This article first appeared as a Comment in the 5 August issue of Flight International
British Airways may be centre stage for this week’s report on a case of pilot and cabin crew illness, but it is an industry-wide problem not related to a specific airline or aircraft type.
As more and more pilots and cabin crew come forward with manifestations of organophosphate-induced neurotoxicity (OPIN), it is getting more difficult for airlines, manufacturers and government departments to take the official line that it is nothing to do with their work. Plus, as medical knowledge on the subject is accumulated and more tissue damage samples gathered, it will become even more difficult.
The Richard Westgate case is likely to become an industry watershed. Westgate was a 43-year-old BA pilot who died in December 2012, and the difference in his case is that he had extensive medical tests done both before his death and by autopsy after it.

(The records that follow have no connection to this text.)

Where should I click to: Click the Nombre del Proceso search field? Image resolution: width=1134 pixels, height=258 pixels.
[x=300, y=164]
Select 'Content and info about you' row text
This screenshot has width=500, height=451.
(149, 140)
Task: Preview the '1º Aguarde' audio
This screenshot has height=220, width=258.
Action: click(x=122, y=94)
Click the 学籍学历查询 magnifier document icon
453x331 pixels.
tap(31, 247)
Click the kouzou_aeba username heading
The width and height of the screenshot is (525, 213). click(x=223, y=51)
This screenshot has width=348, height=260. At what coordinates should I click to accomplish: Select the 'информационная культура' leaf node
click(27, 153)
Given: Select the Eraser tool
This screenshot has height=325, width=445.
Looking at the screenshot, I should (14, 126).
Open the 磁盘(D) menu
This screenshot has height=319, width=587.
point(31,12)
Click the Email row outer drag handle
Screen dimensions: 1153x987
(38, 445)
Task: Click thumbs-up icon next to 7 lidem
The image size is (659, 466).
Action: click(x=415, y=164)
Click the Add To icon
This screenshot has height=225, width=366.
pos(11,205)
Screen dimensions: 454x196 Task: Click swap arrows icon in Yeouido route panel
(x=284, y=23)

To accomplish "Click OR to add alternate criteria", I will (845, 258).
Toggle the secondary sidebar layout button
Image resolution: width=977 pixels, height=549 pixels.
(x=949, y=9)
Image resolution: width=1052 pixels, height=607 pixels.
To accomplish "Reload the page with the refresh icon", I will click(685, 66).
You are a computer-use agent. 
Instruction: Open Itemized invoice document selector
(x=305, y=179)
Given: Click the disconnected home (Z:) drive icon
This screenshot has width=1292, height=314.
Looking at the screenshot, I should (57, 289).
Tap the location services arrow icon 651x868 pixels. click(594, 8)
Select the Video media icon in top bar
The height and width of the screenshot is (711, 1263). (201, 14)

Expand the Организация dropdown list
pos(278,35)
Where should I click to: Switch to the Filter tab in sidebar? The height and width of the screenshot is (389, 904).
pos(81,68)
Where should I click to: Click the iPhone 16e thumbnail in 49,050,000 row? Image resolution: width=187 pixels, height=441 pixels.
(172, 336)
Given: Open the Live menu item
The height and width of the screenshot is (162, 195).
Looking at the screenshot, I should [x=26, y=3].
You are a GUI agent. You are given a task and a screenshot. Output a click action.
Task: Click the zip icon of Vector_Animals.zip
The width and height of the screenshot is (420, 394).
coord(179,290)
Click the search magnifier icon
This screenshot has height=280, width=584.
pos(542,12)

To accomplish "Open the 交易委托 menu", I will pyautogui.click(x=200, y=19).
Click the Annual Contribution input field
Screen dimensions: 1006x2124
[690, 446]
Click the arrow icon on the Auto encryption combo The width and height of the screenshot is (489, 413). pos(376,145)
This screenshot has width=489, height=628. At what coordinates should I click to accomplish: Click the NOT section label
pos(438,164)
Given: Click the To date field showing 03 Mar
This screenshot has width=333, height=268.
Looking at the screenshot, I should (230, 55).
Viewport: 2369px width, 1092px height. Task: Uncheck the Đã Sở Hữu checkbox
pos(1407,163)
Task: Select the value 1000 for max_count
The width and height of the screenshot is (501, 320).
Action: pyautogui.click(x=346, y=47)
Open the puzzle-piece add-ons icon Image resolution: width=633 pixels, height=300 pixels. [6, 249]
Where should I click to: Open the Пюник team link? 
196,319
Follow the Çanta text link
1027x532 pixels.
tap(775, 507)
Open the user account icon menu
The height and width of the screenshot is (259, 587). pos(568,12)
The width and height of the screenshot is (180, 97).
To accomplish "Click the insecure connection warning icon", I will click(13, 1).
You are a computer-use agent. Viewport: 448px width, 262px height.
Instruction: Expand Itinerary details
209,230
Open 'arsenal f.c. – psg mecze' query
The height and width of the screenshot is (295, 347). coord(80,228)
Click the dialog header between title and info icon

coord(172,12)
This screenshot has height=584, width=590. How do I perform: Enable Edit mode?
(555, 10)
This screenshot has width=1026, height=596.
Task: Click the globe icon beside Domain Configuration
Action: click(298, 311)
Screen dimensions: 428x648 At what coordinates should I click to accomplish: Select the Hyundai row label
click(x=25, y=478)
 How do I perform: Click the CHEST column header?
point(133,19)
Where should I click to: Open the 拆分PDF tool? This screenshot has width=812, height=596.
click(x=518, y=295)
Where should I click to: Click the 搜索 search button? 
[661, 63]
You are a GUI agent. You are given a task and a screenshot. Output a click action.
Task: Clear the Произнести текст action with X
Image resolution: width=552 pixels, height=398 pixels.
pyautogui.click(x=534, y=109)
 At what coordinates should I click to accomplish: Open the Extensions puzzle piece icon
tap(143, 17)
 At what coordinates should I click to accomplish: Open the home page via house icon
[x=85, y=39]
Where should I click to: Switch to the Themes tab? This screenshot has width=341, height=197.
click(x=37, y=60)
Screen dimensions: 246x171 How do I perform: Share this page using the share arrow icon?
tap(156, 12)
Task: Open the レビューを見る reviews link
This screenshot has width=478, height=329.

Most crew OPIN victims suffer traumatic symptoms and just lose their jobs. However, since Westgate’s case a BA steward has died – and although his case was not recognised before death, an autopsy revealed almost identical OPIN symptoms to Westgate’s. As lawyer Frank Cannon remarks: “They can try explaining one [case] away, but not another and then another.”
The industry can pursue several potential solutions to prevent engine oil-based organophosphates getting into cabin air – but it had better accelerate its efforts.